A controversial LGBT affirmation bill (AB-175) that forces caregivers to use a foster child’s “pronoun of preference” heads to its first committee hearing next Tuesday. Its author, Assemblyman Mike Gipson (D-Compton), argues the bill is needed to ensure foster youth have an “inclusive” home environment, while religious liberty experts say the law disregards the free speech rights of foster parents.

“California lawmakers seek to empower troubled teens with legal authority to choose their own names and correct the grammar of their parents,” said Kevin Snider, Chief Counsel Pacific Justice Institute. “The bill fundamentally disregards the free speech rights of foster parents by compelling them to say something they don’t agree with.”

AB 175 adds the following new rights to the current “Foster Youth Bill of Rights”:

  • The right to be referred to by one’s preferred name and gender pronoun;
  • The right to receive adequate clothing, grooming, and hygiene products, that reflex a child’s sexual orientation, or gender identity and expression;
  • The right to attend school clubs, parades, and other activities consistent with the child’s age, sexual orientation, and gender identity and expression;
  • The right to have reasonable access to computer technology and the internet.

“These new rights are going to put Christian foster parents in an impossible position,” said California Family Council President Jonathan Keller. “Either they will violate this law by remaining faithful to their biblical beliefs about the biological/binary nature of gender, or they will violate their faith by affirming the confused gender feelings of their foster care children.
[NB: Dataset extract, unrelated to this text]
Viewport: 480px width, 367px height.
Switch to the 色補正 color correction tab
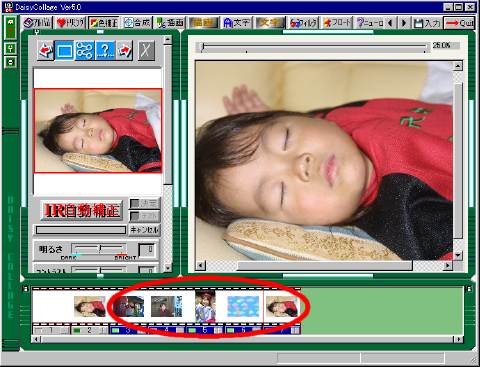[104, 23]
Why would the state want to push Christian foster parents out of the system, when foster parents are already in short supply?”
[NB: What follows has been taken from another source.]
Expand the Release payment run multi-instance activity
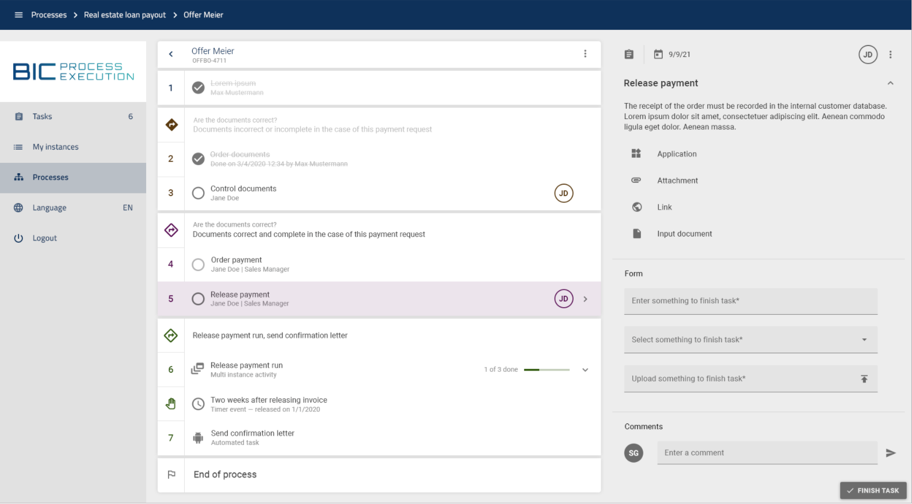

Medical doctors with the American College of Pediatricians have also voiced opposition to this bill, knowing it will lead many foster children to seek harmful gender transitioning drugs that do not solve the struggles these children have.

“The risks and permanent consequences of a minor undergoing transitioning are sobering,” wrote Dr. Andre Van Mol, MD, Co-chair, Committee on Adolescent Sexuality, American College of Pediatricians in his AB 175 opposition letter. “Medicalizing with gender affirming therapy makes someone a patient for the rest of their life, both for ongoing treatment and the complications they may bring. Minors cannot grasp that risk or that GAT cannot be taken back.